- **To be done**
a. According to the Barnwell Junction station text, on what date did the station open?
b. Write the next paragraph of the Barnwell Junction station text, picking up after its final sentence.

Notes: Barnwell Junction was the first station on the Mildenhall branch and opened with the Cambridge - Fordham section on 2 June 1884. Whereas the Railway Clearing House and Ordnance Survey referred to the station as ‘Barnwell Junction’, and the British Railways signs carried this name, in timetables it seems always to have been simply ‘Barnwell’.
Built on the site of a former gravel pit, it was 1 mile 56 chains north of Cambridge station but still within what is today the City of Cambridge. The station was a little odd in that was immediately adjacent to the Cambridge - Ely line yet had platforms serving only the Mildenhall branch, so it was not, strictly speaking, a junction at all. The down platform was 380ft long and the up platform 370ft; the former had an ornate waiting room of a style typical along the branch. It comprised a single-storey timber building with a pitched slate roof. The structure was painted white but with diagonal and vertical details picked out in black to give an attractive half-timbered effect. The central doorway was placed under a small gable and pairs of six-light windows are either side of the door. Brick chimneystacks were placed at each gable end, their tops stepped out to give them prominence.
The signal box was located behind the waiting room adjacent to the up main line, while the main station buildings were on the up side. With the exception of Quy and Swaffham Prior, station buildings on the Mildenhall branch were built to a standard pattern. The single-storey range contained a booking hall, stationmaster's office, waiting room, toilets and staff room. The L-plan brick building under a slate roof included a two-storey stationmaster’s house with the single-storey range attached. On the two-storey section, facing the forecourt, the principal gable was under a half-hipped roof, and a slightly recessed section adjoining the office range was treated to its own pitched gable with timber braces. The door of the office range which gave access to the booking hall was sheltered by a gabled porch supported on brackets, and beyond it was a large unadorned gable. There appears to have been only one doorway onto the platform, so presumably the waiting room was also entered from the booking hall. Gents' toilets were entered from the platform while ladies’ toilets would been en suite with the waiting room. Separate brick lock-ups were provided at most stations but where they were not, station buildings incorporated a small parcels lock-up. Fireplaces were provided in each room with semi-ornate stepped chimneystacks on the roof. The building was provided with a flat canopy with a deep valance, a style favoured by the Great Eastern Railway. It stretched the length of the single-storey range and beyond the full platform width, and was supported on five timber columns. There was never any form of canopy on the down platform as far as is known.
Barnwell Junction station per se had no goods facilities, other than for parcels, for its entire life and in this respect it was unique on the Mildenhall branch - if we are, obviously, to discount the three halts. The goods yard was located on the down side of the main line and was thus remote from the Mildenhall branch. The yard was provided with the basics of most goods yards: weighbridge, scales and loading gauge. There appears to have been no provision for cattle or other livestock.
The station was also unique in that it was the only one on the Mildenhall branch to receive BR totems, running-in boards and other signage, if we are to discount Fordham which technically was located on the Ely - Newmarket / Bury line. It is not clear how many totems were provided as the existence of two (possibly 3) is confirmed by photographs. There was also a large BR blue board immediately south of the station proclaiming 'Cambridge 1 Mile' with a large arrow pointing south, although the stated distance was a little inaccurate. Quite why Barnwell Junction was given this treatment by BR is something of a mystery, more so when considering the passenger service at the station was for its entire life woefully infrequent. Furthermore and even odder, if photographs and the dates accompanying them are to be believed Barnwell Junction did not gain BR Eastern Region blue enamel signage until after Cambridge station lost its totems. Certainly, at least one (of the two) Great Eastern Railway running-in boards was still present in 1957.

- **Record extracts**
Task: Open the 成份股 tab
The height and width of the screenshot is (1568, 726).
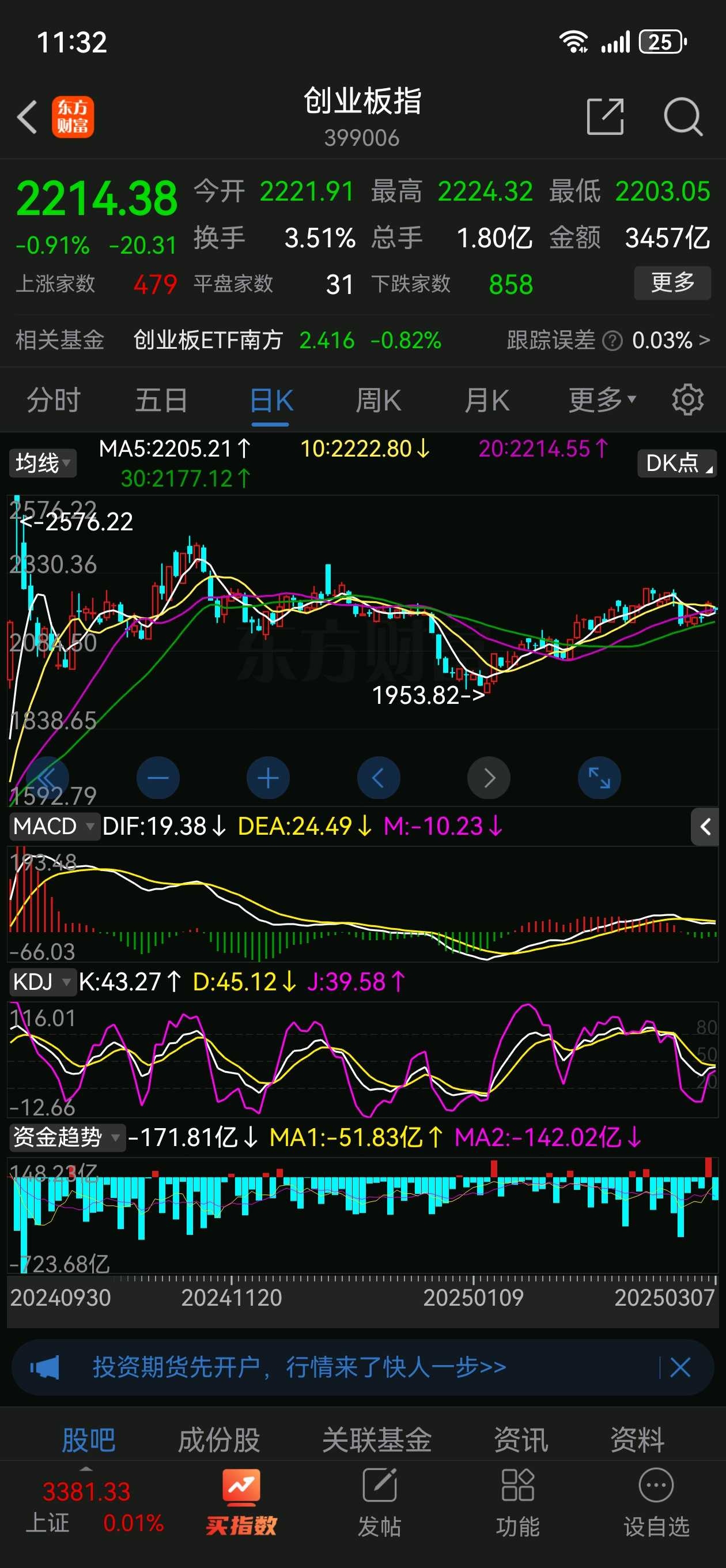Action: click(218, 1440)
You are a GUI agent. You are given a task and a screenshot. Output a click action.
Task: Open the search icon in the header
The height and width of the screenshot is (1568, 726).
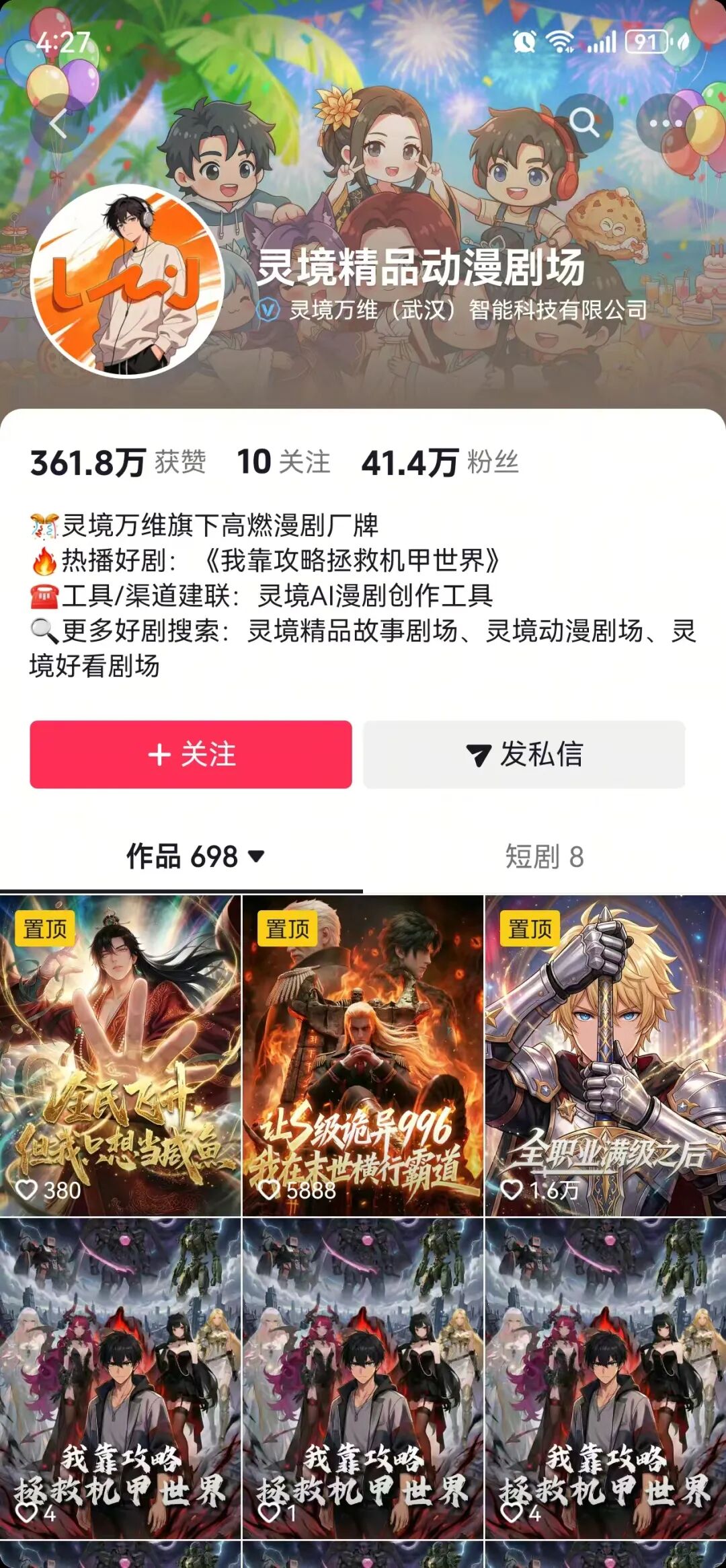pyautogui.click(x=583, y=123)
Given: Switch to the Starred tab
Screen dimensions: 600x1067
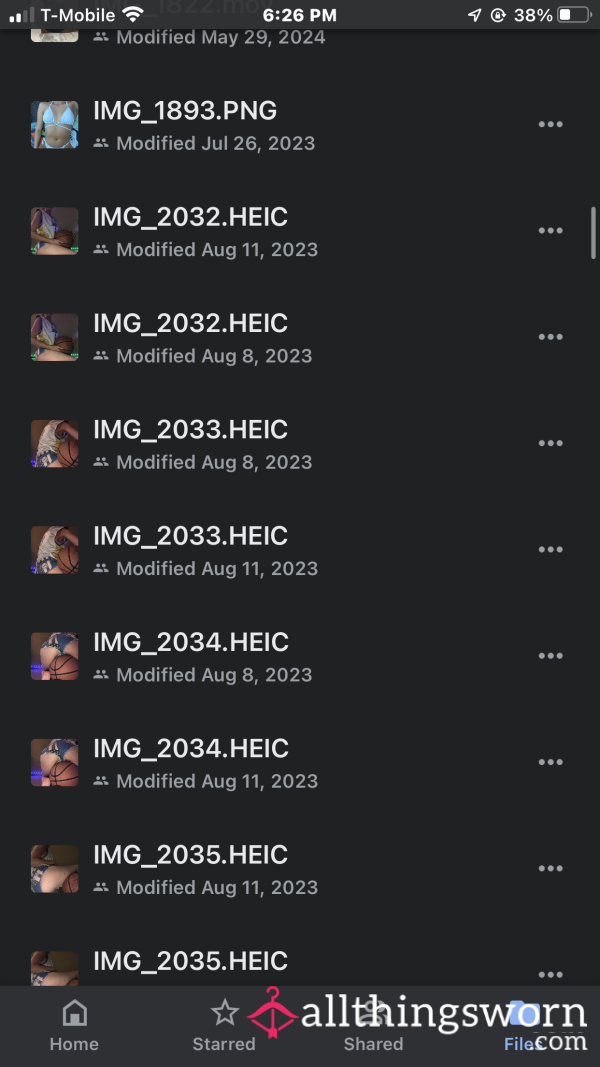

- **Exercise answers**
a. 2 June 1884.

b.
During wartime, Barnwell Junction was used for unloading ambulance trains; it is believed to have done so in WW1 and certainly did in WWII, but exactly how these lengthy trains were handled at such a small station is not known.
At 4.24pm on Saturday 16 June 1962 the final timetabled passenger train called at Barnwell Junction and with its departure the station closed - there being no goods facilities for the branch goods train, which continued for a further two years, to serve. For readers not familiar with the administrative side of railway closures to passengers, the closure date is officially the first weekday following the running of the final train and this is usually a Monday. This procedure is followed irrespective of whether a line continues to be used by goods trains, as was the case with the Mildenhall branch.
Soon after closure to passengers the down platform road was lifted and the up platform road remained to serve an oil depot around the curve towards Fen Ditton. Click here for further information about the oil siding. As of May 2015 this track remains in situ but disused, overgrown and disconnected at its junction with the main line. The station itself was sold intact immediately after closure and; it was curious to see totems other signage, the mandatory closure notice, a timetable and other posters still in place long after the last train had gone but while trains still thundered by on the adjacent main line.
The goods yard, isolated on the other side of the main line, remained rail-connected until 1966 when it closed on 31 October, and the track was soon lifted. The former yard remained in use by a coal merchant at least into the late 1970s but, of course, no longer rail-served. Barnwell Junction signal box was closed and demolished soon after the goods yard was closed but its remains could still be seen dumped on the down platform for some time afterwards.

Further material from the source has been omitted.